Il passo antico che ancora risuona tra Anzi e Calvello

da | 17 Mag 2026 | Identità Lucana

Ci sono mestieri che non si imparano: si ascoltano. Sono voci che arrivano da lontano, dal ferro che canta sull’incudine, dal respiro caldo di un cavallo, dal passo lento che attraversa le strade di due comunità sorelle, Anzi e Calvello, unite da un’arte che non ha mai smesso di vibrare.

Un tempo il maniscalco (mascalcìa s.f. dall’ant. maliscalcìa, derivato da maliscalco) era un perno essenziale della vita rurale: asini, muli e cavalli erano compagni di lavoro, forza quotidiana, presenza necessaria. Poi arrivarono i motori, e quel mestiere sembrò arretrare, come una fiamma che si assottiglia ma non si spegne.

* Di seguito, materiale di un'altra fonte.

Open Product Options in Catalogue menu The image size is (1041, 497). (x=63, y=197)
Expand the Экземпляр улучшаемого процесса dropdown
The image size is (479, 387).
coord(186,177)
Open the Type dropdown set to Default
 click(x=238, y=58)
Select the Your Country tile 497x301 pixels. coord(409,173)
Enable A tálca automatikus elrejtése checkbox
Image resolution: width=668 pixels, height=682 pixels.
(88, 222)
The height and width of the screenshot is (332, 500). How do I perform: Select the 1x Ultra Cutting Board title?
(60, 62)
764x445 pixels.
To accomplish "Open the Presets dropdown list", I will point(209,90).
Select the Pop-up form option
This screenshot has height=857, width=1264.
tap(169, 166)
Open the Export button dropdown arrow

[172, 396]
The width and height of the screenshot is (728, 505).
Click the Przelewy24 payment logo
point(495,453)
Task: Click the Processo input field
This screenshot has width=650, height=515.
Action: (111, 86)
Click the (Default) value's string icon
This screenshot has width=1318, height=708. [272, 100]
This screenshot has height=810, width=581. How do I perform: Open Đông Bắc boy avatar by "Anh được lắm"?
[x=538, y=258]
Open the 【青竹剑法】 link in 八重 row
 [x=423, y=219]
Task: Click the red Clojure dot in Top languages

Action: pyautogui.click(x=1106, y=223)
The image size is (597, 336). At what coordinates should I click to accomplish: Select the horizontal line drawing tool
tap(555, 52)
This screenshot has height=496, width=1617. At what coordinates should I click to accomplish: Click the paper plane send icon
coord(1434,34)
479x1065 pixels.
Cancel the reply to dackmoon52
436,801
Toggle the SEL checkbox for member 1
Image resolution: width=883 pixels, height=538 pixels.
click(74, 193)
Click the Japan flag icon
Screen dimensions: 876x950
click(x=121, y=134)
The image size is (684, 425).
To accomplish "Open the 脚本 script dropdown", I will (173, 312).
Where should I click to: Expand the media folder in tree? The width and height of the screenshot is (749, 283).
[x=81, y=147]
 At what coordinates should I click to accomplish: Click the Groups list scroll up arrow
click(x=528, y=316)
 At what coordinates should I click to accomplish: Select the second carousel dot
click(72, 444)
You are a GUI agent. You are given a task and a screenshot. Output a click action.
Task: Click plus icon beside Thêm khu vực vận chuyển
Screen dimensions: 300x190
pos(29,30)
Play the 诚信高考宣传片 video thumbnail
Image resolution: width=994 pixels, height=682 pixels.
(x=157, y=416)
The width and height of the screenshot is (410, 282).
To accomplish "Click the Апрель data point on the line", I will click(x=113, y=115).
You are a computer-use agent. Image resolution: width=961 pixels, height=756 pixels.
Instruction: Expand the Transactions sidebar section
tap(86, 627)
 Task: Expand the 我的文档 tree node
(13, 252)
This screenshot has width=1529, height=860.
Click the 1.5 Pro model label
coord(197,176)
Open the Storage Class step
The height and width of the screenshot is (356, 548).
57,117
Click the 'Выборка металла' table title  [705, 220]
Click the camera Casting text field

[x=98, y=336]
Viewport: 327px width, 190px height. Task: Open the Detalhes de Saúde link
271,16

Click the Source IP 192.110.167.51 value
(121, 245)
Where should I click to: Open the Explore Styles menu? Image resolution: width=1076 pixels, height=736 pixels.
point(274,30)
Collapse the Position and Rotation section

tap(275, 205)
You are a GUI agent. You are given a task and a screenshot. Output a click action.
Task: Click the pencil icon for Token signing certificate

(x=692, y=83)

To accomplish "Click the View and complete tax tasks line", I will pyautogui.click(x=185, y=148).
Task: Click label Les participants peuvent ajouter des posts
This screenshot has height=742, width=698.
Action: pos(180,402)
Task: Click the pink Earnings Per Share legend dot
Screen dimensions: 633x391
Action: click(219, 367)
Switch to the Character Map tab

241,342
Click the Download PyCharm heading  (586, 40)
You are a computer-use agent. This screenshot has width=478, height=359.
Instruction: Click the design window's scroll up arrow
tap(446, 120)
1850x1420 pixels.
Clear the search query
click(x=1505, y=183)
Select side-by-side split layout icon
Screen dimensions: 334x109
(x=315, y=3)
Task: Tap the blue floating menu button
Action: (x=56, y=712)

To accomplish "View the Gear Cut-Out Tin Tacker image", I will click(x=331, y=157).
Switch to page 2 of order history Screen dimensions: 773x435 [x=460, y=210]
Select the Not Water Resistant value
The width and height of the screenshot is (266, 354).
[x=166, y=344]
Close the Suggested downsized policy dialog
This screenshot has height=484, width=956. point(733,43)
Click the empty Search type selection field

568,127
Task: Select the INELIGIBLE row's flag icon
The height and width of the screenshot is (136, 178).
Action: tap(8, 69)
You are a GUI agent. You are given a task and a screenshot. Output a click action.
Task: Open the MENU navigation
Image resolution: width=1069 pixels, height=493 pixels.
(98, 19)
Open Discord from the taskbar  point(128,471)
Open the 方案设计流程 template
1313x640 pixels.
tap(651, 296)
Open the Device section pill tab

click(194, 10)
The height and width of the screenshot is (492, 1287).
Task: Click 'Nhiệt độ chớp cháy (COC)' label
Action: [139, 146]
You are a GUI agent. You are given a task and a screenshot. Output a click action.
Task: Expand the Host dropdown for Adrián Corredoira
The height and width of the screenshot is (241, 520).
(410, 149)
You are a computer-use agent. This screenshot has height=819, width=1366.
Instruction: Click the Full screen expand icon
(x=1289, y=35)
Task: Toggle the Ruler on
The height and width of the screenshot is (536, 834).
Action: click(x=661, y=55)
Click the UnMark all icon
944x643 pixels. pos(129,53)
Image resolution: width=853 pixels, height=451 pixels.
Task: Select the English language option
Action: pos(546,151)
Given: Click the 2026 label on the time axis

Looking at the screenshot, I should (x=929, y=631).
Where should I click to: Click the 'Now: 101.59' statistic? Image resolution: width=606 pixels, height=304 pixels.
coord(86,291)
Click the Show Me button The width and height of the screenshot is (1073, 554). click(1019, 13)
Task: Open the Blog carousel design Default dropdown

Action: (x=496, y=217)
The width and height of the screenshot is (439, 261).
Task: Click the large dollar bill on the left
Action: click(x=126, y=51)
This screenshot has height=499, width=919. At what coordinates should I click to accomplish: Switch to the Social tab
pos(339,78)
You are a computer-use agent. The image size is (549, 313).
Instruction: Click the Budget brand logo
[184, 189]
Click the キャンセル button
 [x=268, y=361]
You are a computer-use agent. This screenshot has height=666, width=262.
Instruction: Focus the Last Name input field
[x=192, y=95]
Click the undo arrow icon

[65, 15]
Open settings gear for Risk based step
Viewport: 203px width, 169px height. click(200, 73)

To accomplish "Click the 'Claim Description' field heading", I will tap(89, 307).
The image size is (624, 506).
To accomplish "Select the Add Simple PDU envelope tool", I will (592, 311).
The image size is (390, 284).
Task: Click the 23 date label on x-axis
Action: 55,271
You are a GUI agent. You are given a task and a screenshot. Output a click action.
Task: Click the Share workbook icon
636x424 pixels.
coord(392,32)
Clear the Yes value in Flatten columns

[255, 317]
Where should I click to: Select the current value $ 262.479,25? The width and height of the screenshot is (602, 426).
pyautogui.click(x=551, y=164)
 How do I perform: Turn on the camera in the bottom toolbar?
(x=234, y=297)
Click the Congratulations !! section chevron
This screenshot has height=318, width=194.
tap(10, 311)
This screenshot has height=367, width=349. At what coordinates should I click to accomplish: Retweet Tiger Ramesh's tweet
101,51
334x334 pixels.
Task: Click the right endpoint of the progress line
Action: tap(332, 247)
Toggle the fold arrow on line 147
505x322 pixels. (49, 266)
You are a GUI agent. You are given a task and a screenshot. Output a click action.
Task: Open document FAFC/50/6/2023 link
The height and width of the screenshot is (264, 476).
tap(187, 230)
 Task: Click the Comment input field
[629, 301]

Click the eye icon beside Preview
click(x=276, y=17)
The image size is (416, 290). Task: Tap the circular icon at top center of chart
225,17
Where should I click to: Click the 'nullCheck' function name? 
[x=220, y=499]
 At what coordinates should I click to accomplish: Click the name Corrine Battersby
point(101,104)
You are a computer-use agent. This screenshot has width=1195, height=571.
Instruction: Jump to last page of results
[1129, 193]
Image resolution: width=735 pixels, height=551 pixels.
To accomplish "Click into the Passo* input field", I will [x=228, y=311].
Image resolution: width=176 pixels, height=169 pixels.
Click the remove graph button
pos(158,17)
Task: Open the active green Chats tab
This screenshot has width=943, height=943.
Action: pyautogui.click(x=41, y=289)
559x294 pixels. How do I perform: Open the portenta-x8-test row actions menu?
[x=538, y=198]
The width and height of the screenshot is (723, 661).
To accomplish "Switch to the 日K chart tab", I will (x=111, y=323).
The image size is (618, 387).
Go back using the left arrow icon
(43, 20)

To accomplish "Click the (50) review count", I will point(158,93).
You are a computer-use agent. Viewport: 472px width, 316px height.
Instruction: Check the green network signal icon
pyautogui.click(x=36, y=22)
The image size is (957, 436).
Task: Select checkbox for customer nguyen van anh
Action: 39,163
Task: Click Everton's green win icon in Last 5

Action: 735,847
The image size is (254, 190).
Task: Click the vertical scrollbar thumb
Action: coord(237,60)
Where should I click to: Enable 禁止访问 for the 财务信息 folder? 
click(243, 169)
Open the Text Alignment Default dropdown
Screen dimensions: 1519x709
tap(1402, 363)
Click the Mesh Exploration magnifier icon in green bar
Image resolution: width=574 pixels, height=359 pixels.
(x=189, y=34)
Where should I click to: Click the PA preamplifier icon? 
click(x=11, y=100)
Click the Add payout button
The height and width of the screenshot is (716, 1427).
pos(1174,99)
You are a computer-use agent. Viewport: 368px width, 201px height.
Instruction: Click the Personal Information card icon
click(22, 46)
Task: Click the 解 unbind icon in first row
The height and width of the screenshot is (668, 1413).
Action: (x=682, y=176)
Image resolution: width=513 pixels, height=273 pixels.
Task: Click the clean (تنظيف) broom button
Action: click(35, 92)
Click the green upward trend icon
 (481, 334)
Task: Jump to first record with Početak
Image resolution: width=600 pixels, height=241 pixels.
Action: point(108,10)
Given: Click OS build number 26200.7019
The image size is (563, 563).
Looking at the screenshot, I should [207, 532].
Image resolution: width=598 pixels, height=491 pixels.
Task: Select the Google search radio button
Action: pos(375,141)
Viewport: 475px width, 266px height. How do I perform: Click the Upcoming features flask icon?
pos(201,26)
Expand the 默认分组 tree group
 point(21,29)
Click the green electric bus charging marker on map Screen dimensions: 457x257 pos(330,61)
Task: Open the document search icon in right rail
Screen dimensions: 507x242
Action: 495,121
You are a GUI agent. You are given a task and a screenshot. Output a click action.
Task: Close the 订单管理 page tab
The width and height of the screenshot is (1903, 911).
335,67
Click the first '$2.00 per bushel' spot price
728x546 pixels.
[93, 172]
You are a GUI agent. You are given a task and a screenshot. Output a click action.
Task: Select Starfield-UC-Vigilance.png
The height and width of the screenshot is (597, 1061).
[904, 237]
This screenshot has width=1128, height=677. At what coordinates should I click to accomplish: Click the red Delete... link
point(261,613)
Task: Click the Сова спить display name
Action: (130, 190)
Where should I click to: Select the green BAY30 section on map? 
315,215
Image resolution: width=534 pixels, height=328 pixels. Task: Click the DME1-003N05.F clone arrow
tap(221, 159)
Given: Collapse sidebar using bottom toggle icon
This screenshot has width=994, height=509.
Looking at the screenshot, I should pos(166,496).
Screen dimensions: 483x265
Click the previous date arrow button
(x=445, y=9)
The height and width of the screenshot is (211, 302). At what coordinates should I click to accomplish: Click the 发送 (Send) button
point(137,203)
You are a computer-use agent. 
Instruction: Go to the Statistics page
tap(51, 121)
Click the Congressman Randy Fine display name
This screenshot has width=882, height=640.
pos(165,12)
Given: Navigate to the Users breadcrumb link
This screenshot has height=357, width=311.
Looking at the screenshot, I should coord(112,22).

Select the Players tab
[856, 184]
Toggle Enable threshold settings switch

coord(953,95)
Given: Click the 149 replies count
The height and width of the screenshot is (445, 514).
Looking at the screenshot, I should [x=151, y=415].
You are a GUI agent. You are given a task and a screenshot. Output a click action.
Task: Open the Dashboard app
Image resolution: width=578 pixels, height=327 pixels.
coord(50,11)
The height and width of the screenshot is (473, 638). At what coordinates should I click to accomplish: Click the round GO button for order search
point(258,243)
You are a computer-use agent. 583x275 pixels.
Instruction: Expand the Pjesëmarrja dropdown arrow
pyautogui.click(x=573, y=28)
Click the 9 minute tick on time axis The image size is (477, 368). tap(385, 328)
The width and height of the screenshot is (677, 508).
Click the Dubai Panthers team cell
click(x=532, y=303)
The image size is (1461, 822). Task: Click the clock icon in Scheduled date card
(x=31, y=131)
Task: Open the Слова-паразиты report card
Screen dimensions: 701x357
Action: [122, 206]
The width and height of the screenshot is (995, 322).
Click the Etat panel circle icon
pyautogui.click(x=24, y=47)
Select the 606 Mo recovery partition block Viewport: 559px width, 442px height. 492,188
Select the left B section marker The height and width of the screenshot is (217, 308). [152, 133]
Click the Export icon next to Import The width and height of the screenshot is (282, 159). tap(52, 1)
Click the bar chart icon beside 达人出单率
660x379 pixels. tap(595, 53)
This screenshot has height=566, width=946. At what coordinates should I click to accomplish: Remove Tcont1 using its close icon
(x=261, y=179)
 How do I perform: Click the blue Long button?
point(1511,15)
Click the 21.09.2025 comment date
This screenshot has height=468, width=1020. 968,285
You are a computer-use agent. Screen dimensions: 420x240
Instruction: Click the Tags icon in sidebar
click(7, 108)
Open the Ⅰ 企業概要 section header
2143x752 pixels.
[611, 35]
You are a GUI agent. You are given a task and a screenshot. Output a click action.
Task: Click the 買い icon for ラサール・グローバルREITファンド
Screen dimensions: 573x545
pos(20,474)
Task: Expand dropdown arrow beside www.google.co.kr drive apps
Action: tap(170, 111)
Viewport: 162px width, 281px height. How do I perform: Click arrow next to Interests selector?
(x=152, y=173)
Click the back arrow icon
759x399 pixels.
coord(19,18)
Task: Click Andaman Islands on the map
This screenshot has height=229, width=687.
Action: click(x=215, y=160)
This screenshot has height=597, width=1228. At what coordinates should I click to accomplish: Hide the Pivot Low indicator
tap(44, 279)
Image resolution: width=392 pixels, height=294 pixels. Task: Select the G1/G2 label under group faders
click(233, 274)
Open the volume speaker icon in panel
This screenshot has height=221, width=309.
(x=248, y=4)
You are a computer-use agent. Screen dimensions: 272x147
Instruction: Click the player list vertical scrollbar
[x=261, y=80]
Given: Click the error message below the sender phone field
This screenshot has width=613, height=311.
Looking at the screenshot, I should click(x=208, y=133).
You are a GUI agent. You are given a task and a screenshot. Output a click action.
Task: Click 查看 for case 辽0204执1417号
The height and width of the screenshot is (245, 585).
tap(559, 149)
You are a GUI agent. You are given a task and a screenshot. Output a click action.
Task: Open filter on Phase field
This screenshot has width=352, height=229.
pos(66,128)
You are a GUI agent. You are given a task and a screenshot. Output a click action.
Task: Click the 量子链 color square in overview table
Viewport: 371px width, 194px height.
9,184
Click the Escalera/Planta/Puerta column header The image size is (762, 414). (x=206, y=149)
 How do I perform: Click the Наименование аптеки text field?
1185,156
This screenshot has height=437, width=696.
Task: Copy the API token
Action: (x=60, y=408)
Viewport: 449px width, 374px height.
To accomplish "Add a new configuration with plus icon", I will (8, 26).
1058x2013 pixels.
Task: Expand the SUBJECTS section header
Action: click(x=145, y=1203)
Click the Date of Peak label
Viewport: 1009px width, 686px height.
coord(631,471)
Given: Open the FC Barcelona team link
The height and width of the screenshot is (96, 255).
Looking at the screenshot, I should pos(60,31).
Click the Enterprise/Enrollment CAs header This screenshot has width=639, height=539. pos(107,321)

Rimase nei gesti di chi ancora cercava il contatto con l’animale, nella cura di chi non voleva perdere un sapere antico.

In questo spazio sospeso nasce il cammino di Salvatore Caruso. Bambino, fuggiva dalla scuola per rifugiarsi nella stalla del rione Sant’Antuono: lì imparava senza saperlo, lì cresceva la sua vocazione. I genitori lo cercavano, ma il suo destino era già scritto nel rumore del fieno, nel battito degli zoccoli, nella quiete che solo i cavalli sanno donare. La sua formazione passa per Anzi, accanto al suocero Francesco Faustino Santangelo, fabbro e maniscalco che ancora batteva il ferro dalla fornace all’incudine. Strumenti arcaici, gesti rituali, un sapere che odorava di fuoco e pazienza.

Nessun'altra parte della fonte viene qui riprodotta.